If metadata extraction fails.

Examples:

>>> with open('document.doc', 'rb') as f:
...     content = f.read()
>>> metadata = extract_metadata_doc(content)
>>> print(metadata)
{'title': "'My Document'", 'author': "'John Doe'"}

extract_metadata_docm

extract_metadata_docm(doc_bytes)

Extract metadata from a DOCX or DOCM file using direct XML parsing.

Alternative approach to extract metadata by directly parsing the XML structure of Office documents. Extracts both core and custom properties from the document's internal XML files.

Parameters:

Name Type Description Default
doc_bytes bytes

The DOCX or DOCM document content as bytes.

required

Returns:

Type Description
Dict[str, Any]

Dictionary containing core and custom properties with non-None values. Datetime strings are formatted as DD-MMM-YYYY.

Raises:

Type Description
BadZipFile

If the document is corrupted or not a valid ZIP archive.

KeyError

If required XML files are not found in the document.

XMLSyntaxError

If the document contains invalid XML.

Examples:

>>> with open('document.docm', 'rb') as f:
...     content = f.read()
>>> metadata = extract_metadata_docm(content)
>>> print(metadata)
{'Title': 'My Document', 'Author': 'John Doe'}

extract_metadata_docx

extract_metadata_docx(doc_bytes)

Extract both core and custom properties from a Word DOCX or DOCM document.
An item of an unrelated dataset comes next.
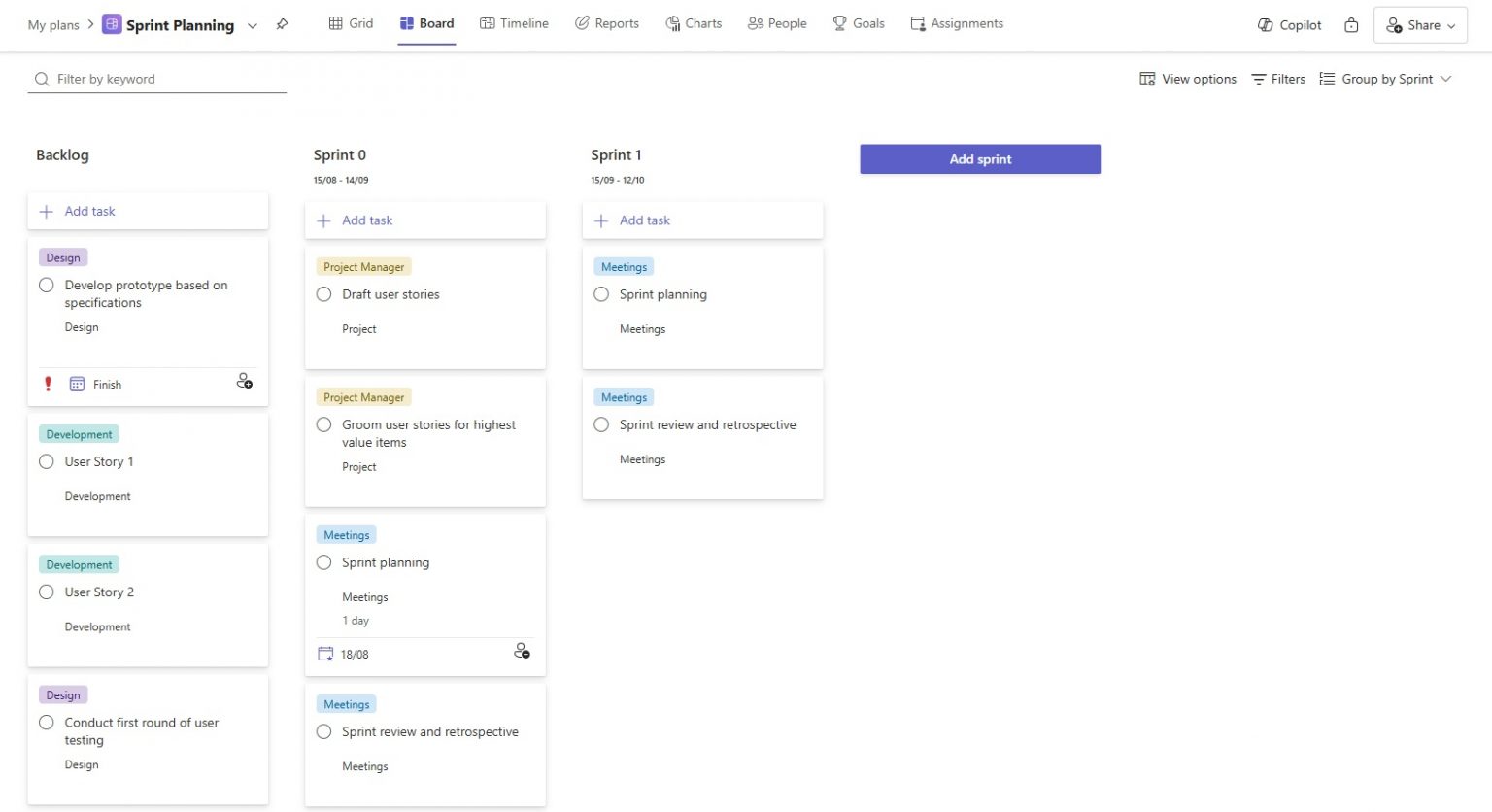This screenshot has width=1492, height=812.
Task: Check off User Story 1
Action: [46, 461]
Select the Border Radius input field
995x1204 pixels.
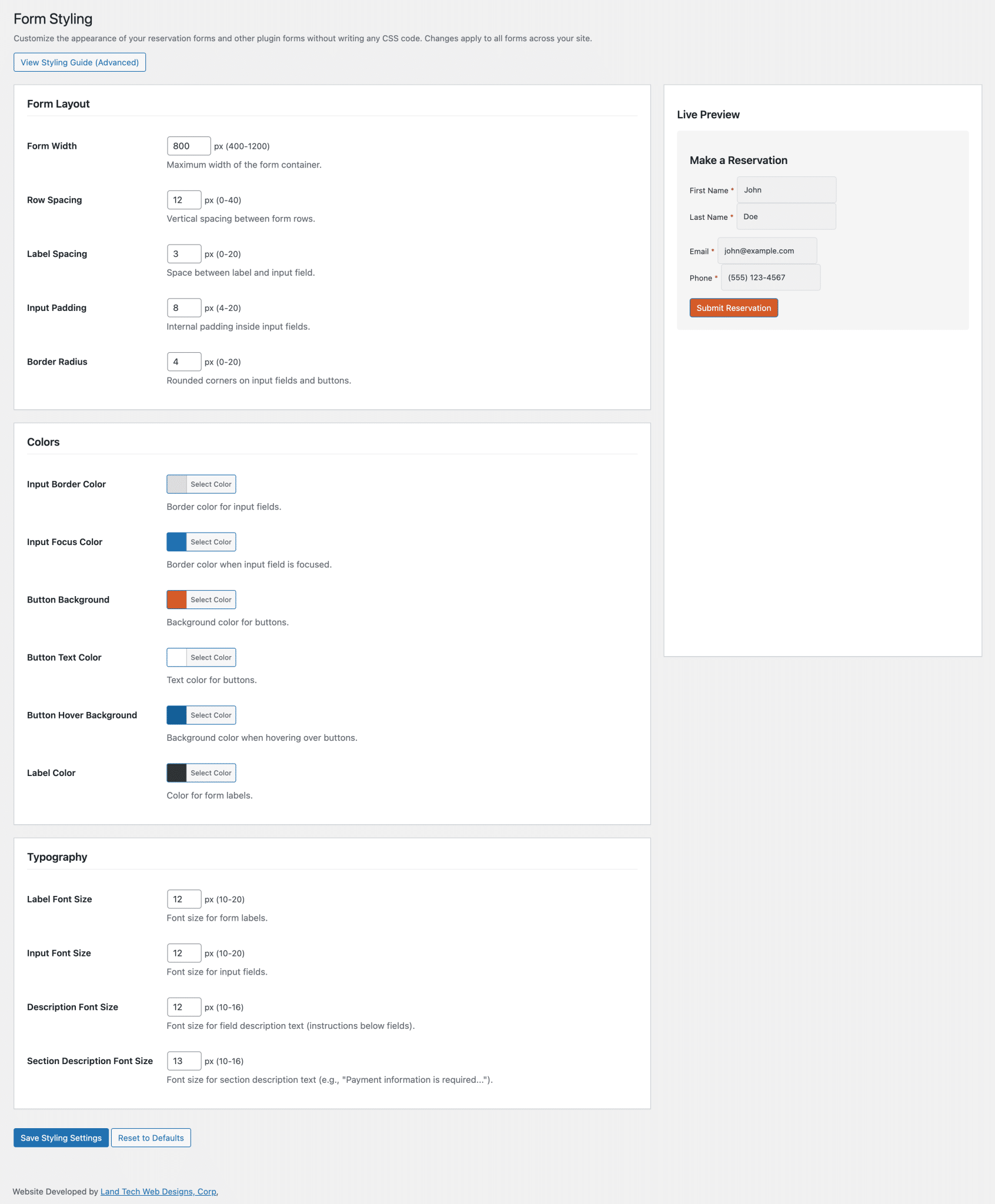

Extracts document metadata including core properties (title, author, dates) and custom properties defined by the user. Handles both DOCX and DOCM formats.

Parameters:

Name Type Description Default
doc_bytes bytes

The DOCX or DOCM document content as bytes.

required

Returns:

Type Description
Dict[str, Any]

Combined dictionary of core and custom properties with non-None values. Datetime objects are converted to DD-MMM-YYYY format.

Raises:

Type Description
BadZipFile

If the document is corrupted or not a valid ZIP archive.

ValueError

If the document is not a valid DOCX/DOCM format.

XMLSyntaxError

If the document contains invalid XML.

Examples:

>>> with open('document.docx', 'rb') as f:
...     content = f.read()
>>> metadata = extract_metadata_docx(content)
>>> print(metadata)
{'Title': 'My Document', 'Author': 'John Doe', 'Created': '15-Jan-2024'}

extract_metadata_iam

extract_metadata_iam(iam_bytes, file_name)

Extract referenced files from an Autodesk Inventor assembly (IAM) file.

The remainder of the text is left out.